Given that the gut milieu such as oxygen, pH, metabolites, and immune cells are regulated by the interaction of gut microbiota and intestinal epithelial cells, the gut microbiota transplantation into intestinal organoids may help to simulate actual intestinal physiological activity (45). However, intestinal organoid culture conditions in vitro are also enriched with amino acids, but devoid of fibers. Under the traditional organoid culture conditions, ssacharolytic bacteria cannot ferment fibers but assacharolytic bacteria can use amino acids as their carbon source, which potentially generates toxic metabolites (138, 139). It would thus be critical to use physiologically relevant culture conditions to maintain transplanted microbiota in intestinal organoids.
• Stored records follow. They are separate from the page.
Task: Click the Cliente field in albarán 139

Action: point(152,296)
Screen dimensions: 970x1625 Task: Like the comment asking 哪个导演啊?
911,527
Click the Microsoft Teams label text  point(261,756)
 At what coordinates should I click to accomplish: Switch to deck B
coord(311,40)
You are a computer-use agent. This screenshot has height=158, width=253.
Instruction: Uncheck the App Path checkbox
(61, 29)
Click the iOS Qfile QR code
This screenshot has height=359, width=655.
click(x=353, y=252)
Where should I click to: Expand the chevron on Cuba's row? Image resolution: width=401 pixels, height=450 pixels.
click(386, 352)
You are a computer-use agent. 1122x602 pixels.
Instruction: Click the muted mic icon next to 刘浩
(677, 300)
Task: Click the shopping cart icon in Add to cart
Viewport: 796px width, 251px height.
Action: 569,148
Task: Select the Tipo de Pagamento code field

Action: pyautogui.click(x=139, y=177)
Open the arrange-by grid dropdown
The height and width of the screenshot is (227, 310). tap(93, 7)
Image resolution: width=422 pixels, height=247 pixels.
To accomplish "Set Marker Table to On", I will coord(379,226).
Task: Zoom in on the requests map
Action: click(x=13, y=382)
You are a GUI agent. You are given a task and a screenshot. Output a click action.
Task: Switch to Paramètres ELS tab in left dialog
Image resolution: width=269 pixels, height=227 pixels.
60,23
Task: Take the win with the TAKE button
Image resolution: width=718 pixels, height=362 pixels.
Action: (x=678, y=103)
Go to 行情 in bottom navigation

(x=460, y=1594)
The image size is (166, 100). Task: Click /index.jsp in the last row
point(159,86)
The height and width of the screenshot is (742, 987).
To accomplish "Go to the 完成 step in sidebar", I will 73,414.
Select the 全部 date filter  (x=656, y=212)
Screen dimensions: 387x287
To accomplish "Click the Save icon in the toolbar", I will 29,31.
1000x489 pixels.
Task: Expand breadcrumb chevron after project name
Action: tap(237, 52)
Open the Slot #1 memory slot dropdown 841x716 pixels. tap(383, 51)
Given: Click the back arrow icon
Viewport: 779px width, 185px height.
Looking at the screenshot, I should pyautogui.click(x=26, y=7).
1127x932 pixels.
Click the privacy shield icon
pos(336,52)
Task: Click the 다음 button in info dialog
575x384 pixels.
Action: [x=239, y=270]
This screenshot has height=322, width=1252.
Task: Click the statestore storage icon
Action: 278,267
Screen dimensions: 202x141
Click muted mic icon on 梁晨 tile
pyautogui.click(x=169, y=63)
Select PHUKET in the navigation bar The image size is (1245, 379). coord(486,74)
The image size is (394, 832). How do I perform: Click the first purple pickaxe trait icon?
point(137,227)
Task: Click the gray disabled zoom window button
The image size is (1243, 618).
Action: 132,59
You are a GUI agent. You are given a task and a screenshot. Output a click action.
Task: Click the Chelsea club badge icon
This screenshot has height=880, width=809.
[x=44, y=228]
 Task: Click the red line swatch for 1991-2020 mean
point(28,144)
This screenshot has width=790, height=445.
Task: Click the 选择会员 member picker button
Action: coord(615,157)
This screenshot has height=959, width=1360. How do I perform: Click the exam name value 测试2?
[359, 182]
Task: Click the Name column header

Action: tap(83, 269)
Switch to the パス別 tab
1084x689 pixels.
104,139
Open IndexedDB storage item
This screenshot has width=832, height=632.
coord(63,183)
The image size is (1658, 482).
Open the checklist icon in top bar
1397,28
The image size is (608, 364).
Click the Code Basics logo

From the perspective of pathogens, changes in environmental signals during host infection can trigger an adaptive response to survive and affect the expression of virulence genes (140). For instance, anaerobic conditions can enhance S. flexneri invasion by the activation of the type 3 secretion system (141). Bile acids can increase the survivability and pathogenicity of some enteric pathogens (142, 143). To sum up, when studying host-pathogen interaction, efforts should be made to generate an environment in which pathogenicity can be expressed for each pathogen by reflecting the actual environment as much as possible.

Acknowledgments

This paper is supported by Basic Science Research Institute Fund, whose NRF grant number is 2021R1A6A1 A10042944 and by the National Research Foundation of Korea (NRF) grant funded by the Korea government (MSIT) (No. 2020R1C1C1003241), and by POSCO Science Fellowship of POSCO TJ Park Foundation. This work is also supported by Basic Science Research Program through the National Research Foundation of Korea (NRF) funded by the Ministry of Education (NRF-2021R 1A6A3A01086599 to N.Y.P).

Potential Conflict of Interest

The authors have no conflicting financial interest.